Die Hausbank sah zumindest bisher offenbar keinen Grund einzugreifen. Dazu steht die Bonität von K. mit dem umfangreichen Immobilienbesitz wohl außer Frage. Hinzu kommt das im Nachhinein kaum zu erklärende Verhalten des Steuerberaters, der ebenfalls keinerlei Anstoß an diesem finanziellen Vabanquespiel seines Mandanten nahm. Außer allgemein gehaltenen Hinweisen, dass K. mittelfristig „über eine Liquiditätsreserve nachdenken“ solle, gab es keine konkreten Vorschläge zu diesem Thema.
Die Bank macht Dampf
Seit einigen Wochen gibt es nun aber mehr oder weniger deutliche Hinweise seitens der Hausbank, bei der offensichtlich ein internes „Stühlerücken“ zu veränderten Verantwortlichkeiten geführt hat. K. erhielt mittlerweile mehrere Schreiben, in denen er zunächst nur auf die „regelmäßigen Limitüberziehungen“, die K. neben den „normalen“ Kreditzinsen von zwölf Prozent immerhin zusätzliche fünf Prozent Überziehungszinsen kosten, hingewiesen wurde. Die beiden bisher letzten Schreiben hatten es dagegen in sich. Hierin wird K. deutlich aufgefordert, „kurzfristig“ ein Gespräch mit dem für ihn zuständigen Gesprächspartner zu führen.

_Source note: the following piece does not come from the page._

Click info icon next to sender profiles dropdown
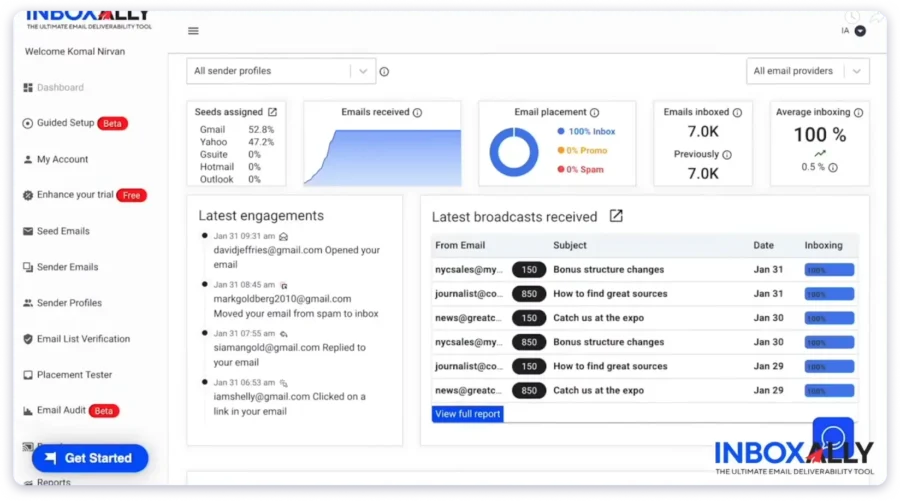(384, 72)
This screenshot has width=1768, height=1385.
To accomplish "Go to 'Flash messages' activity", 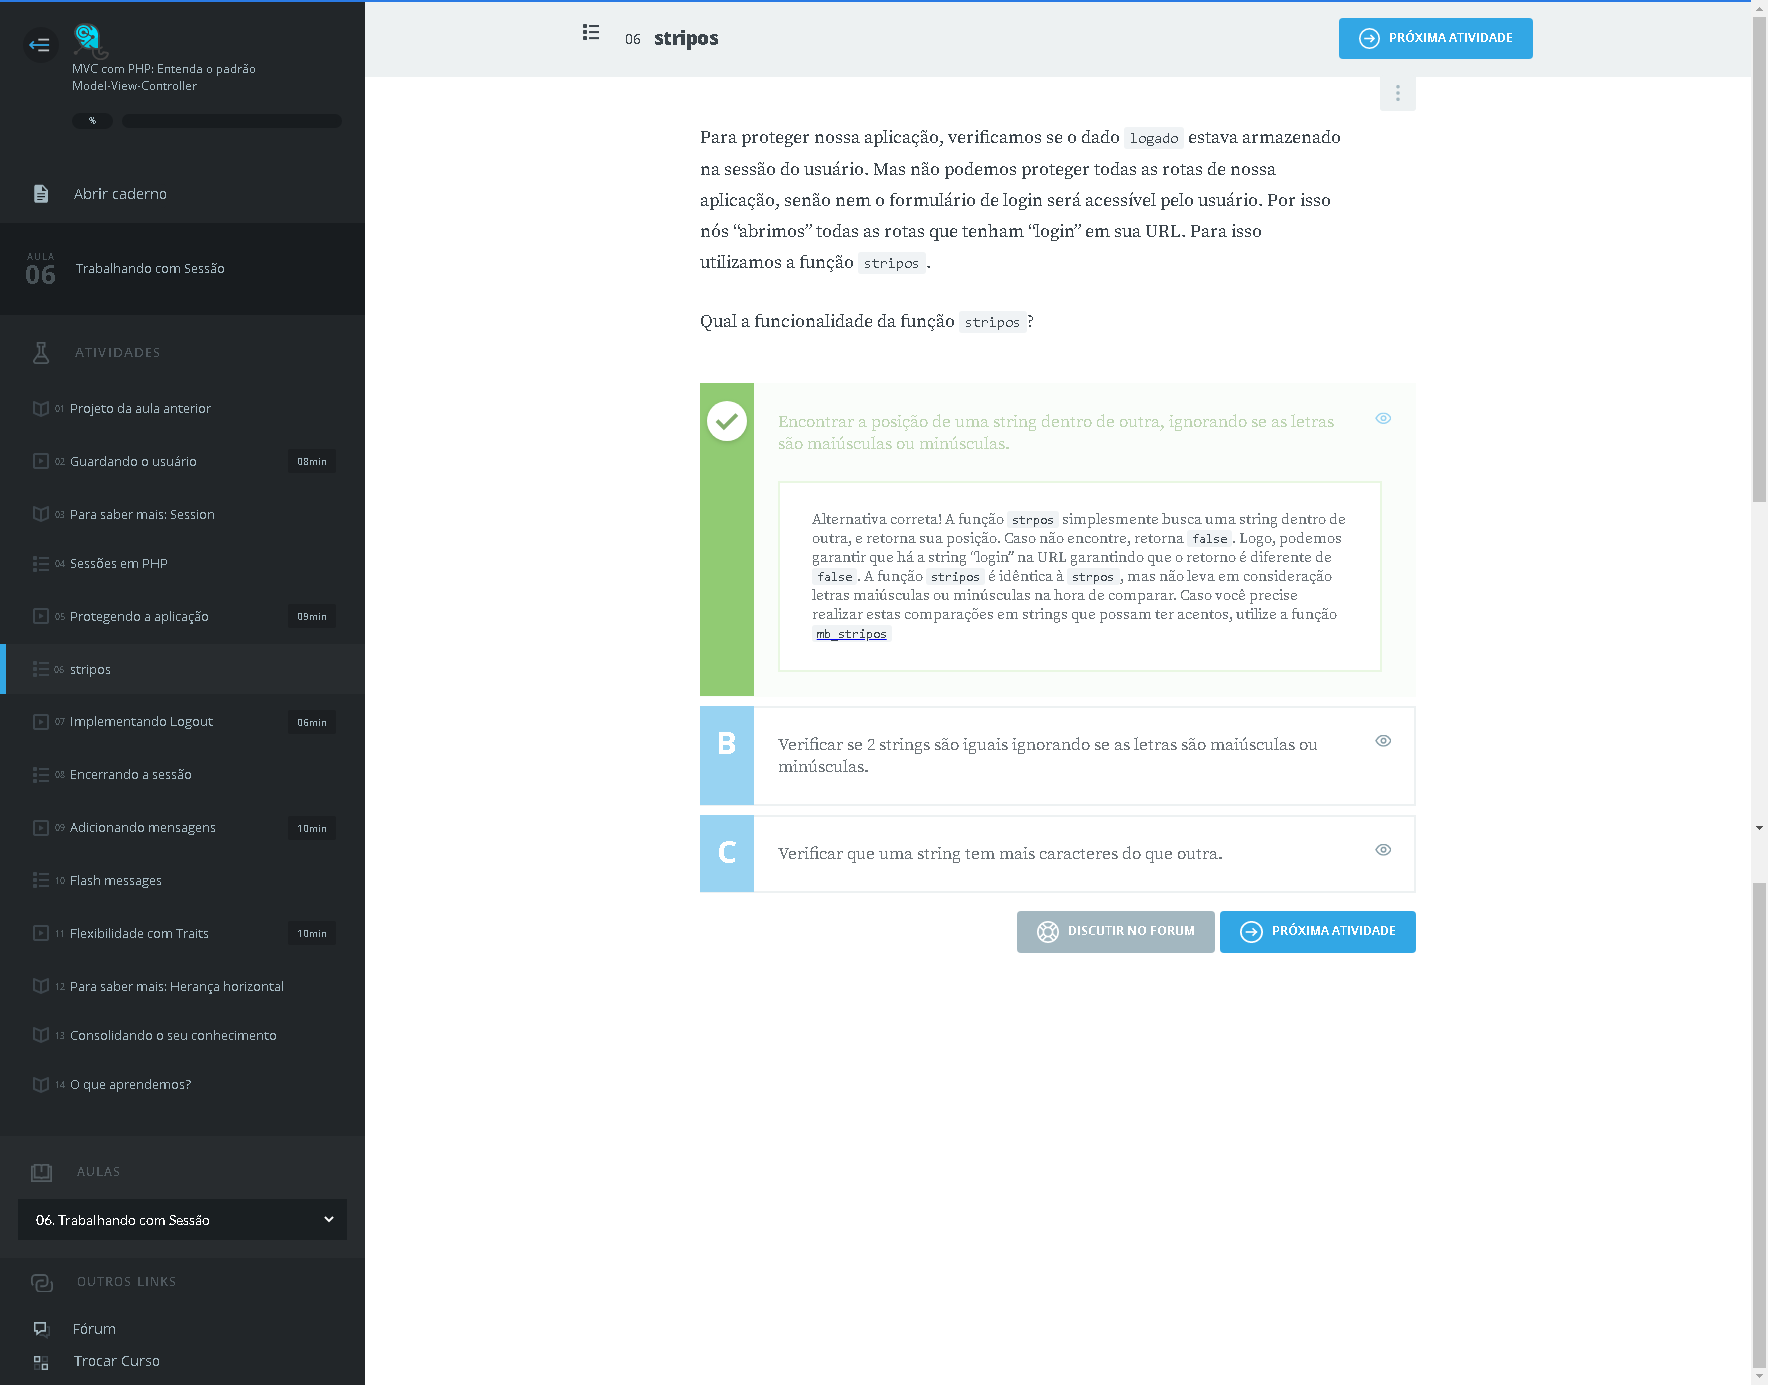I will coord(116,881).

Bei diesem Gesprächspartner handelt es sich übrigens nicht mehr um einen Kundenberater, sondern um einen Mitarbeiter des „Marktfolgebereichs“, der sich in dieser Bank ausschließlich mit Kreditfällen befasst, bei denen sich bereits gewisse Probleme ergeben haben. Zu dieser Kundengruppe gehört K. nun also ebenfalls.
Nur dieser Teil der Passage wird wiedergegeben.